TEXTE SOURCE:
============

Nous ne pouvions sortir qu'en barque ou par un haut pont en planches dressé par dessus les balustres du jardin. Le gaz et l'électricité avaient été coupés depuis le début. L'eau avait envahi notre escalier et n'était plus qu'à 50 centimètres au-dessus du parquet de notre chambre du premier étage. Des sortes de pirogues, montées par des marins de Cherbourg, croisaient dans le cour d'Honneur et sous les colonnades du Palais. Pour sortir et gagner le pont de fortune en planches, il fallait passer par les toits. On nous distribuait le pain et les vivres, ainsi que le courrier, par un service de bateaux. Bref, rien ne peut donner une idée des angoisses de ces heures, d'autant plus que la température était basse et que le chauffage était des plus précaires, les provisions de bois et de charbon ayant été noyées. Les inondations durèrent près de quinze jours, jusqu'à ce que les dernières nymphes de la Seine aient définitivement replongé dans les égouts. Une foule de parisiens avaient déserté, mais nous crûmes devoir rester à notre poste, plus pénible, en somme, que périlleux, pour ne pas paraître céder à la panique générale. Mais le souvenir de Paris transformé en petite Venise ne manque pas d'intérêt.



Après le retour à la vie normale, Maurice continuait à avoir d'excellentes notes aux examens de l’École des Sciences Politiques. Quant à Magdeleine, je la menai au splendide Bal de l'Association des anciens élèves de l'X, au Continental. Nous ne rentrâmes qu'à six heures du matin, après un cotillon des plus animés.

Au mois de juillet, l'état de santé de ma sœur Thérèse nous incita à nous réunir tous en vacances, dans un coin du Dauphiné. Le lieu choisi fut une belle et spacieuse propriété, avec un parc de trois hectares, situé à Chatte (Isère) aux environs de St. Marcellin. C'est près de là que se trouve St. Lattier, lieu de naissance de mon père, et la propriété de famille de l'Olivier, aliénée par nous au printemps 1891. La maison louée à Chatte appartenait à Mlle. Brun.

============

DONNÉES FOURNIES:

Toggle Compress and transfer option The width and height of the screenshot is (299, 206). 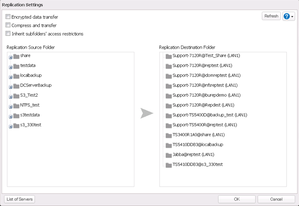pyautogui.click(x=8, y=25)
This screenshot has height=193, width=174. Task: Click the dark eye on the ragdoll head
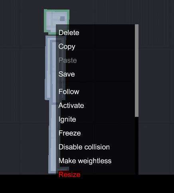click(62, 19)
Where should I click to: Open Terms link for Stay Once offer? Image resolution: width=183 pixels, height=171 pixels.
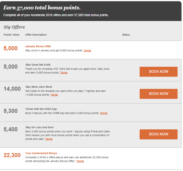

============

À FAIRE:
#1 Relevez chaque personne désignée par son nom dans le texte source.
#2 Recopiez le texte source de « Après le retour » à « des plus animés. ».

RÉPONSES:
#1
- Maurice
- Magdeleine
- Thérèse
- Mlle. Brun

#2
Après le retour à la vie normale, Maurice continuait à avoir d'excellentes notes aux examens de l’École des Sciences Politiques. Quant à Magdeleine, je la menai au splendide Bal de l'Association des anciens élèves de l'X, au Continental. Nous ne rentrâmes qu'à six heures du matin, après un cotillon des plus animés.